Do your own research.

After covering all the basics, you should continue with your own research. Often people are so used to certain things inside an industry that they are unable to think outside the box. The information is often tainted with “it’s always been this way around here” answers. In many cases, you can also connect their requirements to requirements you’ve already experienced in other projects - even though the framing might be different. Some features (like reports or in-app communication) often have the same core functionality across almost all industries.

Talk to the audience.

Depending on the client, this can be a bit tricky. Talking to potential end-users is always a good idea. Yet, be careful if you’re talking to people who have been a) working in the sector for a long time and, b) are not tech-savvy at all. This can lead to proposed “solutions” that only reflect the status quo and don’t offer a significant improvement to the actual product you are working on. The right approach is to ask for the desired end result and work your own way back to the right solution to a specific problem.

Alan Kay put it way more elegantly in his book "The Messy Middle":

“If you’re immersed in a context, you can’t even see it.” The cost of expertise is familiarity and becoming biased against new ways of doing it. Ignorance is bliss, and it’s the ideal operating state at the very start of a bold project that would otherwise be too daunting with all the facts. Your lack of experience actually gives you the confidence to question assumptions that industry experts wouldn’t dare defy. That inexperience can make you more open and confident with subjects you’re naive about.

User feedback is essential, but trust your instincts when it comes to workflows. People tend to get stuck in old or inefficient patterns once they use them long enough.

Ask for the desired end result and work your own way back to the right workflow to a specific problem.

Keep communicating your progress.

Now it’s time to get to work. No matter what stage you are in, it’s vital to keep a short and regular feedback loop with your client. Personally, I prefer to have a single point of contact inside the company, with whom I talk to at least every other day. This way, you don’t have to keep an entire team updated, and critical questions will always be handled by the same person. Additionally, this really engages the client and makes them feel like they are a part of the solution. Too many people start working and disappear for days or even weeks. Only end up showing what they think is the end result. This often leaves clients in limbo and feeling out of control over their own projects.

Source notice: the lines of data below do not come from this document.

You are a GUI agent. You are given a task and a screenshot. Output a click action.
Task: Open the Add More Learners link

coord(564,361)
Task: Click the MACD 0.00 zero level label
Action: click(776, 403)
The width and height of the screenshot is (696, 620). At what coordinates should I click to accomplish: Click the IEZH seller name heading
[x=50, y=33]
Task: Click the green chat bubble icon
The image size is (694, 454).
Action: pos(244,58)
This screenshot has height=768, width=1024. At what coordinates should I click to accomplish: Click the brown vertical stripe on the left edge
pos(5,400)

There is one more important benefit of keeping a tight feedback loop: You can easily course-correct if you are heading down the wrong path. Sometimes a solution you think is great doesn’t work for your client at all. Avoid wasting time by keeping your client in the loop.

Chances are, you won’t get it right the first time.

This is where the responsibility of the client comes in. They need to point out industry-specific pitfalls or restrictions that simply won’t work in their context. It is hard not to get frustrated by this from time to time, but it is a necessary evil to deliver the best possible outcome for your client.

By the time you have finished your project, you are one step closer to becoming an expert in whatever industry you have been working in the past few weeks or months. You have also increased your chances of standing out as the go-to person to talk to.

So don’t be afraid to take on projects that are out of your comfort zone and embrace the challenge of not working on the next weather, todo, or project management app.